The percentage of GAG with in CT varies directly proportional to the mechanical load. The higher the compressive forces acting on the tissue, the larger content of PG in it (approximately 8%-10% of the dry weight of the tissue). Conversely, in tissues, which are exposed in tension loads such as tendons and ligaments, PGs are concentrated in relatively small proportion (approximately 0,2% of dry weight). (Culav et al 1999).
According to Gray’s Anatomy (Williams 1995, page 86), the proteoglycans are classified into:
• Small PGs, which consist of the globular protein as the head and one or two glycan chain as the tails.
• Large PGs, which contain one or two protein cores attached by 5-10 glycan chains and
• Very large PGs, which are very complex molecules. They are consisted of 3 globular protein cores, which are bonded to hyaluronan. About 100 glycan chains are attached to each core (fig.7).
Culav et al (1999) divide the PGs in aggregating (large and very large) and nonaggregating (small) proteoglycans.
The small or nonaggregating PGs are attached at specific binding sites on the surface of collagen fibres and interact with them. The role of PGs in withstanding compression is limited, but they contribute to mechanical stability by their interaction with the collagen fibres. They are found in cartilage, disc, tendon, skin sclera, cornea.
The aggregating (large and very large) PGs are like the bristles of a bottlebrush, which fill the interfibrillar space. They are found in skin, sclera and tendon, and the very large ones are abundant in cartilage, disc and blood vessels. The large density of the aggregating PGs in cartilage and in the nucleus polposus of the intervertebral disc induces the movement of water into the matrix, resulting in the ability of these tissues to resist compressive forces (Culav et al 1999).
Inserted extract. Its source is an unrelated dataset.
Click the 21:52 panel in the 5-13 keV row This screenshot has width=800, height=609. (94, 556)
All PGs do not permit the neighbouring collagen fibres to been fused.
Glycoproteins do not have mechanical functions, but they are important in stabilizing the surrounding matrix and linking the matrix to the cells. They regulate many functions of the cells such as producing changes in their shape, increasing their mobility and stimulating their proliferation. Among the best-known glycoproteins are fibronectin, tenascin, laminin, link protein, thrombospondin, osteropontin and fibromodulin.
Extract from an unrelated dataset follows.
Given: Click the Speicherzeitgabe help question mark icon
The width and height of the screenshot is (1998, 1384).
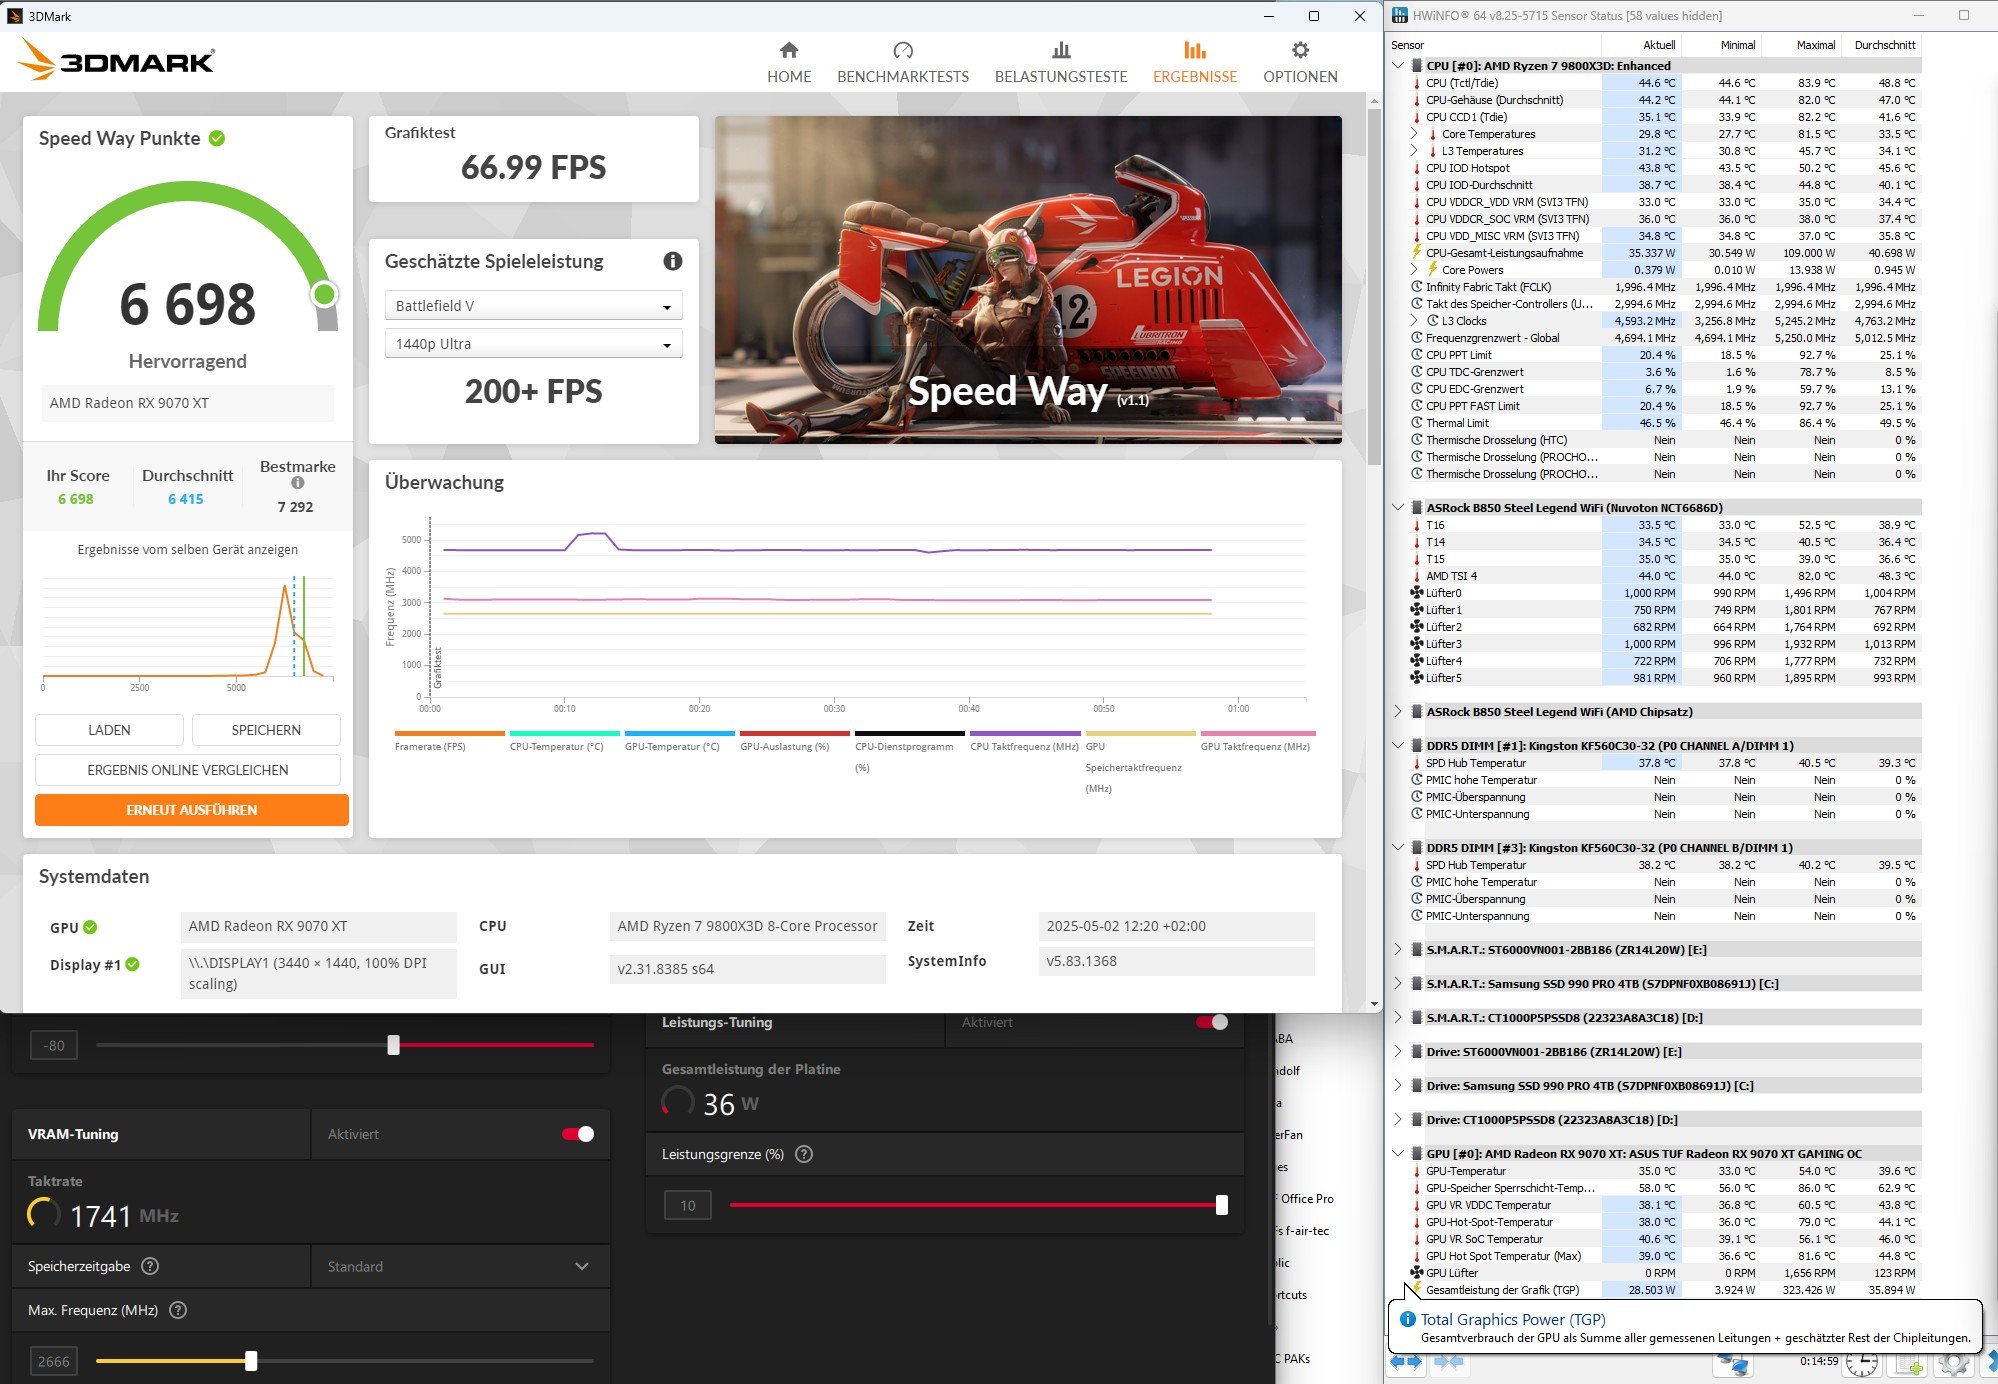Looking at the screenshot, I should 150,1266.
Vessels and nerves of connective tissue
Generally, the blood supply of the connective tissue is poor, although some of the forms of the dense tissue, such as the dura mater and periosteum, have very rich blood support. Many blood vessels may pass through connective tissue en route for other tissues without supplying it (Williams 1995).
The lymphatic vessels are abundant in most types of the connective tissues, particularly beneath the skin. They are numerous in tendons, especially in their sheaths (Williams 1995).
Many kinds of nerve endings terminate in connective tissue and supply sensory innervation, which identify mechanical stresses, painful stimuli and thermal changes. Sympathetic innervation of the adipose tissue is important in controlling the metabolism of adipose cells, especially the breakdown of lipid (Williams 1995).